Expect tinkering with payout attribution, claim hierarchies, and thresholds for “substantial similarity.” And of course publishers and labels need clear audit trails and an appeal process. Creators, meanwhile, will lobby for fair rev-share splits and clear rules that don’t over-block legitimate parody or commentary.
Control at the Granular Level Will Make or Break Adoption
For studios and IP holders, the devil is in the defaults. If character avatars are opt-out, this is the moment YouTube will flood with legal takedowns. If they’re opt-in and there’s also strong enforcement, rightsholders are more likely to license. Some conceivable features: blocklists and allowlists for characters, etc., judgments on violence or sexual content based on usage, campaigns with expiry dates watched by the device clock in geofenced territories, and probably scene-level moderation that intercepts obvious abuses before they render.
Provenance and watermarking are also likely to be essential.
Adopting standards such as the C2PA for content credentials (backed by the likes of Adobe, Microsoft, and the BBC), coupled with invisible watermarking integration, can aid in helping platforms track assets, attribute usage, and reconcile revenue claims further down the line.
Early Pushback From Japan Points to Global Stakes
Altman also cited Japan’s creative influence, but the reaction there makes clear what a tightrope lies ahead. Lawmakers, including Akihisa Shiozaki, have raised legal and policy issues related to the way Sora has dealt with beloved anime characters, suggesting that some franchises have already been curtailed. And since Japan’s content industries are heavyweight exporters, their stance could set norms in Asia and beyond.
For decades, global entertainment companies have battled to preserve the integrity of characters and brand safety. Any belief that Sora allows illicit crossovers might invite regulatory scrutiny similar to what music services endured in the years before licensing deals were signed with labels and publishers.
Safety Shortfalls Add to Pressure for Stronger Sora Controls
OpenAI’s own tests show a nontrivial risk: a 1.6 percent chance that Sora creates sexual deepfakes while working from a person’s likeness, even with guardrails in place. On paper this is a small rate, but at internet scale it becomes more significant and intersects with other harms. Scholars have long found that most deepfakes online are sexualized — one widely cited report by Deeptrace in 2019 estimated around 96 percent — and the victims often endure reputational damage that is impossible to undo.
To win trust, OpenAI will have to pursue layered defenses: better prompts and filters, pre- and post-render checks on sensitive content, expedited takedown protocols, and law-enforcement alliances when necessary. Coordinating with advocacy groups and industry bodies can mold remedies for victims of abuse, at the same time drawing clearer red lines for creators.
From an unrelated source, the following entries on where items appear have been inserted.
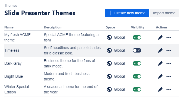Image resolution: width=183 pixels, height=101 pixels.
Task: Expand more actions for Winter Special Edition
Action: [169, 89]
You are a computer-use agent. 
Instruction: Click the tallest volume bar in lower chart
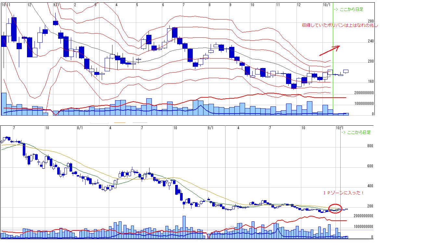[184, 227]
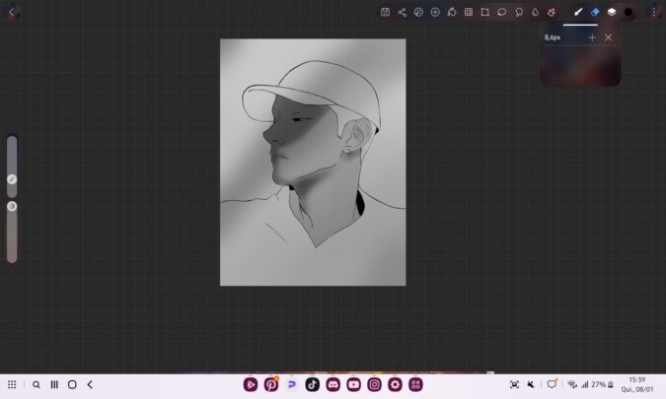
Task: Open the share icon in toolbar
Action: point(402,12)
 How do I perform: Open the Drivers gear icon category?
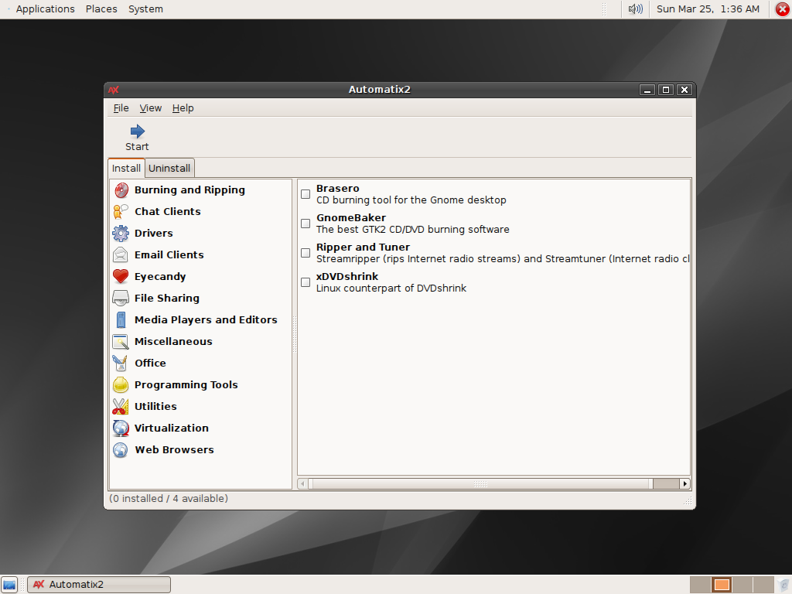pyautogui.click(x=121, y=233)
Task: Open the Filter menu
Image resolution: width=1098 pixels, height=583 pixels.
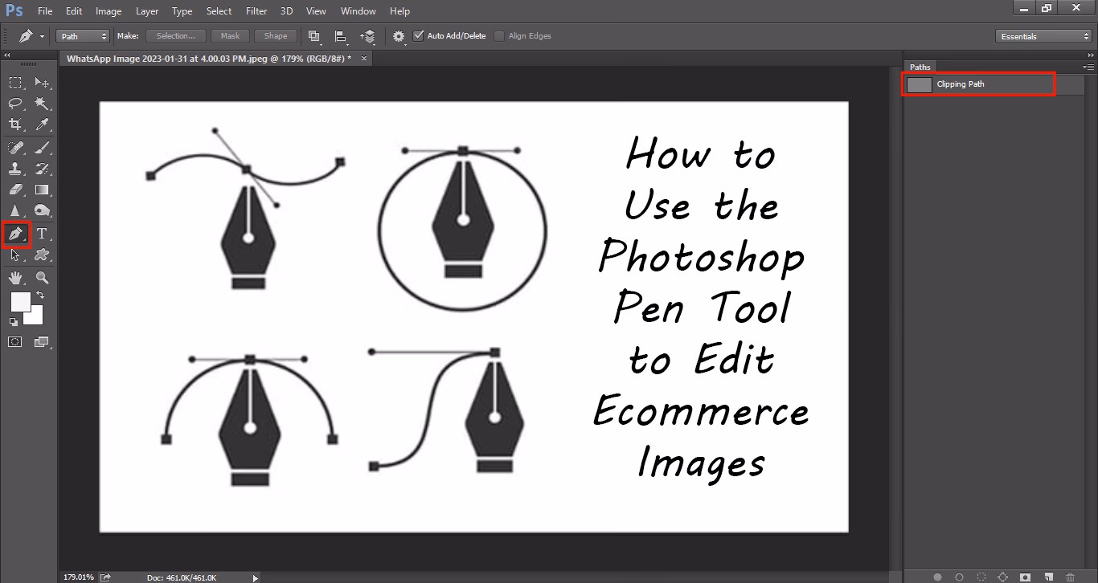Action: 256,10
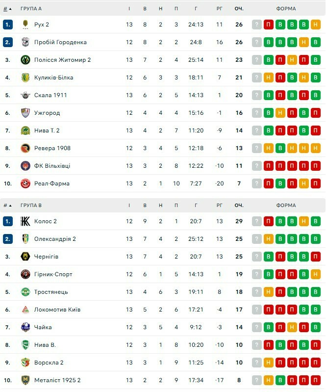Click the РГ column header in Група B
Viewport: 328px width, 392px height.
pos(219,205)
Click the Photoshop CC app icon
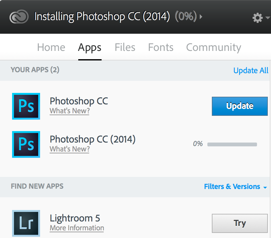 [x=26, y=106]
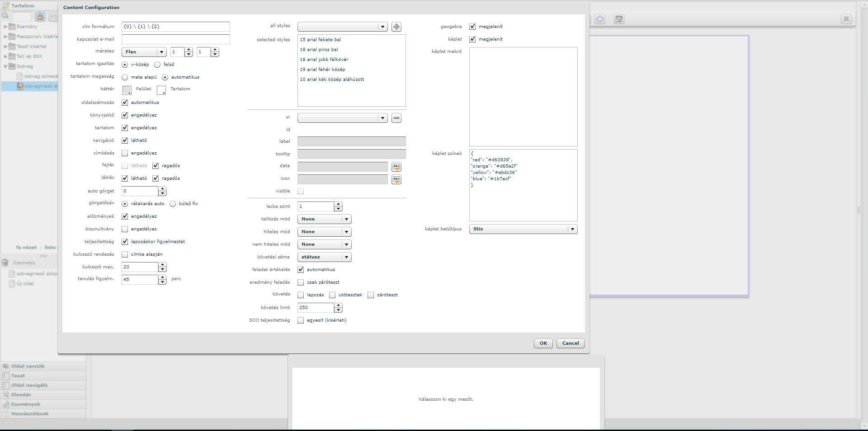Increase the lecke szint stepper value
Image resolution: width=868 pixels, height=431 pixels.
click(338, 204)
What To Watch Next as OpenAI Tests Sora IP Controls
Key signals to track:
- Whether opt-in is the potential default
- How granular its rule sets get with context, tone, and setting
- Whether OpenAI releases transparency reports about claims, blockings, and payouts
- Technical concessions: content credentials, watermark reliability after edits, and model updates that mitigate lookalike outputs
If OpenAI can bring rights owners on board with predictable rules and actual revenue, Sora could be a meaningful distribution channel for licensed IP riffs rather than simply a meme machine.
If not, “Pikachu in Oppenheimer” may be recalled as the moment that Hollywood and Silicon Valley told generative video to grow up — or be regulated into compliance.